##### Text excerpt #####

LOCATION: Venezuela and Colombia
RELIGION: Mixture of Roman Catholicism and indigenous religious traditions
The Guajiros are a people of northeastern Colombia and northwestern Venezuela. They have been seminomadic (not keeping permanent homes) for hundreds of years. They existed before the arrival of the Spanish conquerors, although their precise origins are uncertain. The Guajiro people is divided into clans. Each clan is made up of several family groups, with leaders who are recognized as princes.
The Guajiros live in the dry lands and coastal areas of the Guajira peninsula. This area borders the Caribbean Sea to the north and east, and Venezuela and the Gulf of Maracaibo to the west. The Guajiros have traditionally ignored the border that divides Venezuela and Colombia. They roam freely into and out of both countries. Their nomadic habits have been recognized and respected by both countries. They have been given citizenship by both. They have never had to follow the rules and formalities normally required of border crossers.
Reluctance to recognize national borders continues to this day. Members of the same extended families and clans may live either in remote desert areas or in cities such as Riohacha, the capital of the Guajira department (state). They may live in a neighborhood of the Venezuelan city of Maracaibo, where some have migrated to find work, or in smaller settlements such as Puerto López at the mouth of the oil-rich Gulf of Maracaibo. Many move from one location to another, freely crossing borders.
Although many Guajiros have had contact with Spanish-speaking people for many years, they continue to speak their own language. They often have three names each: a Guajiro name, a Catholic name given to them at birth, and another Spanish name that they usually use with white people. The Guajiro name is often kept secret. It is used only by close members of the family on the mother's side.
The story of Guajiro lives, their work, their loves and sorrows, and the landscape of sand and boat and sea is often recorded in poetic songs. These are often very sad. For example, in a song about a boat and an anchor, the following line is repeated in a lengthy, sad tone, like the repetitive call of a bird: "Eeeeeeeeee guarapáin tanai, eeeeeeeee guarapáin tanai." Then this sad lament changes into a joyful song.
Although the Guajiro Indians were gradually converted to Catholicism, some beliefs and practices from earlier times persist. Each clan has a symbol, usually drawn from the animal world. It stands for certain virtues and traits with which the clan identifies. This symbol is usually understood by outsiders as a totem. This means that the power, hopes, and virtues that the clan considers valuable are expressed by their choice of symbol. Sometimes this symbol is tattooed on a person's arm.
Religious life for the Guajiros is a mixture of Catholicism and traditional beliefs. These include a different view of the afterlife. The cape at the head of the Guajira peninsula, called the Cabo de la Vela (the Cape of the Sail), is called Jepira by the Guajiros. They consider it a sacred place because they believe that Guajiros who have passed away still wander there.
The Wayúu clan records its origin with this poetic myth: "We were born of the Wind of the Northeast and the Goddess of the Rains." Winter itself is thought of as the brother of the Goddess of the Rains, and the winter is appreciated by all the Guajiro Indians because it brings life-giving rains.

#####

## Exercise requirements
1: In the text on the Guajiros, what name do the Guajiros give to the Cabo de la Vela?
2: Go on with the text about the Guajiros, picking up after its final sentence.

##### Dataset content #####

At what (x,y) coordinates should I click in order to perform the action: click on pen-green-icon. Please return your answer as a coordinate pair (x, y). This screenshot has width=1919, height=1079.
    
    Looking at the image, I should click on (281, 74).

#####

## Answers for this exercise
1: Jepira

2:
Guajiros who have migrated to the towns have become more involved in the celebrations and religious festivals of Catholicism. The Guajiros also mark special events in their lives according to their own traditions, especially the Guajiro ceremonial dance known as the Chichimaya . This is a fertility dance; it is often performed when a young girl reaches adolescence and is considered able to marry.
The Festival of Uribia mixes dances, songs, and music of African, Spanish colonial, and Guajiro Indian origins.
Many Guajiro infants are not only baptized into the Catholic Church, but also given a private Guajiro naming ceremony. The Guajiro name is part of the special relationships among family members. Clan identity comes to the infant through its mother. Similarly, the Guajiro name is usually spoken only by close family members on the mother's side. Maternal uncles have special authority and importance.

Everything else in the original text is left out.